Yassin Samer, Athota Sruthi, Khan Afnan, Patel Vraj, Williams James, Dwived Suyash
Augusta University, GA, USA.
Forsyth Central High School, Cumming, GA, USA.
J Investig Med High Impact Case Rep. 2024 Jan-Dec;12:23247096241262515. doi: 10.1177/23247096241262515.
Studies have highlighted a potential link between malignancies and immunoglobulin A nephropathy (IgAN). In such studies, the treatment of malignancy improved the symptoms of IgAN. Here, we report a patient case involving a history of hypertension, tobacco use disorder, and chronic kidney disease (CKD) presenting with hematuria with acute renal failure secondary to IgAN per renal biopsy. Prompted by this association, a malignancy workup was performed including computed tomography (CT) body imaging and biopsies of mediastinal and cervical lymph nodes which revealed a metastatic adenocarcinoma. Current knowledge includes a general mechanism behind the development of IgAN that points toward glomerular deposition of tumor-specific immunoglobulin A (IgA) immunoglobulins. However, the association of IgAN and malignancy has no definitive management guidelines. This clinical case serves as an important contribution in the hopes of future development of guidelines regarding the surveillance and management of IgAN in the setting of malignancy.

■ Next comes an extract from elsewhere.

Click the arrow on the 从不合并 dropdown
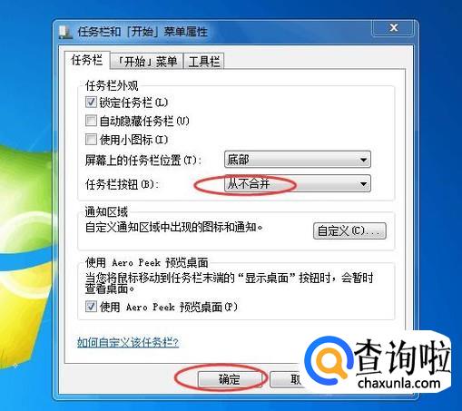Viewport: 462px width, 411px height. tap(363, 183)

研究突出了恶性肿瘤与免疫球蛋白A肾病(IgAN)之间的潜在联系。在此类研究中,恶性肿瘤的治疗改善了IgAN的症状。在此,我们报告一例患者病例,该患者有高血压、烟草使用障碍和慢性肾脏病(CKD)病史,经肾活检诊断为IgAN继发急性肾衰竭伴血尿。受这种关联的启发,我们进行了恶性肿瘤检查,包括全身计算机断层扫描(CT)成像以及纵隔和颈部淋巴结活检,结果显示为转移性腺癌。目前的认识包括IgAN发病背后的一般机制,该机制指向肿瘤特异性免疫球蛋白A(IgA)免疫球蛋白在肾小球的沉积。然而,IgAN与恶性肿瘤的关联尚无明确的管理指南。这个临床病例为未来制定关于在恶性肿瘤背景下监测和管理IgAN的指南做出了重要贡献。